Data for this exercise.
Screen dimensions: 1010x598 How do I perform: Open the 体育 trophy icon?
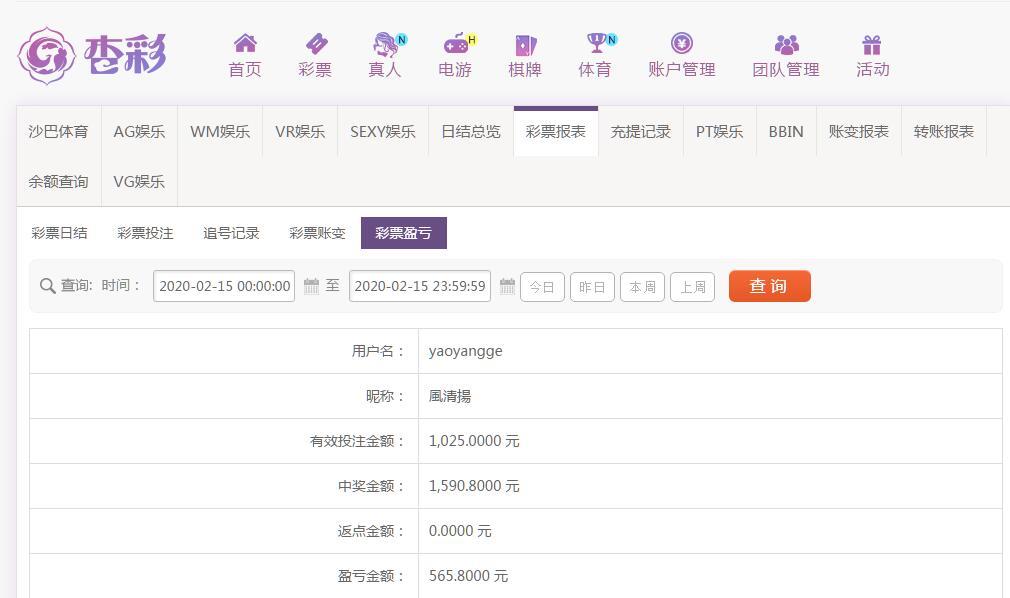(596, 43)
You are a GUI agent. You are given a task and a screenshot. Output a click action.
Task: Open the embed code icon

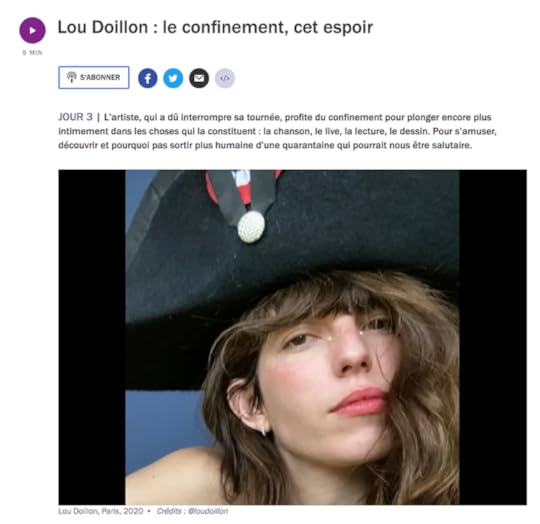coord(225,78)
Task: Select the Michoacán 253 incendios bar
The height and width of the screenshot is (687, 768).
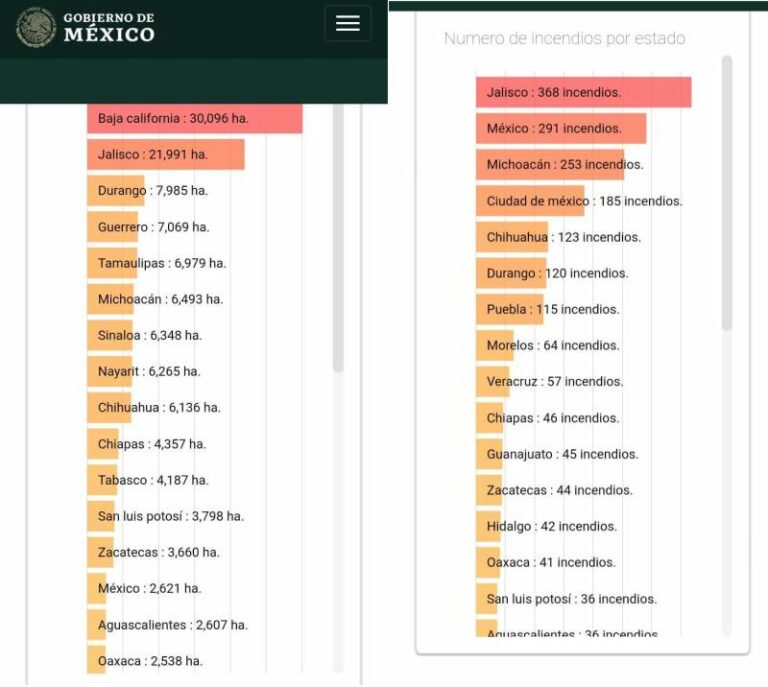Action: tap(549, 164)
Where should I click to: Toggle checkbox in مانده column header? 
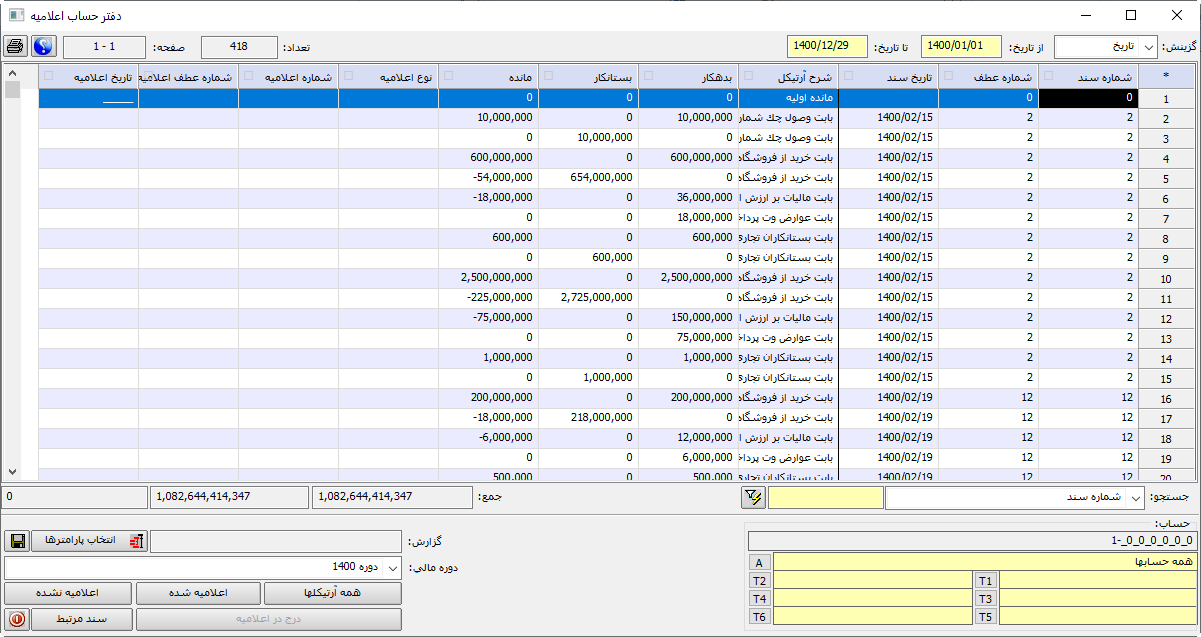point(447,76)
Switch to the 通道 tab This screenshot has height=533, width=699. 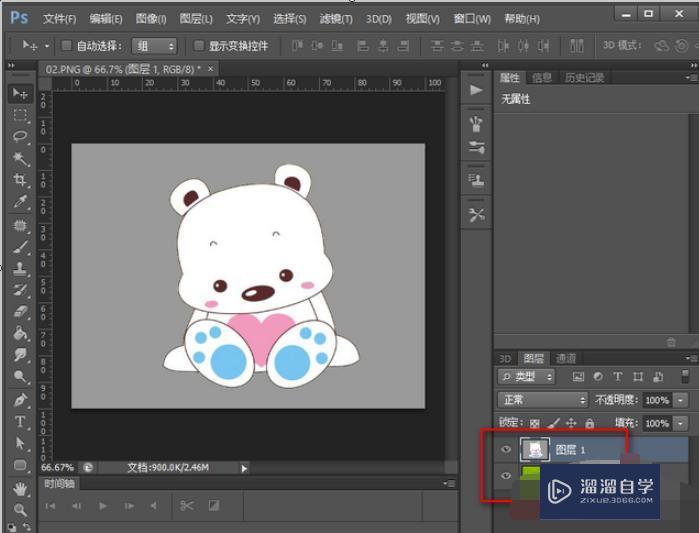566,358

Description of the task.
Output exactly the span of lines from the top of the listing through the line holding "Task: Select the Michoacán 253 incendios bar", and leave every picture out.

Result of this task.
Screen dimensions: 1010x598 How do I perform: Open the 体育 trophy icon?
(596, 43)
You are a GUI agent. You are given a task and a screenshot. Output a click action.
Task: Open the embed code icon

coord(225,78)
Task: Select the Michoacán 253 incendios bar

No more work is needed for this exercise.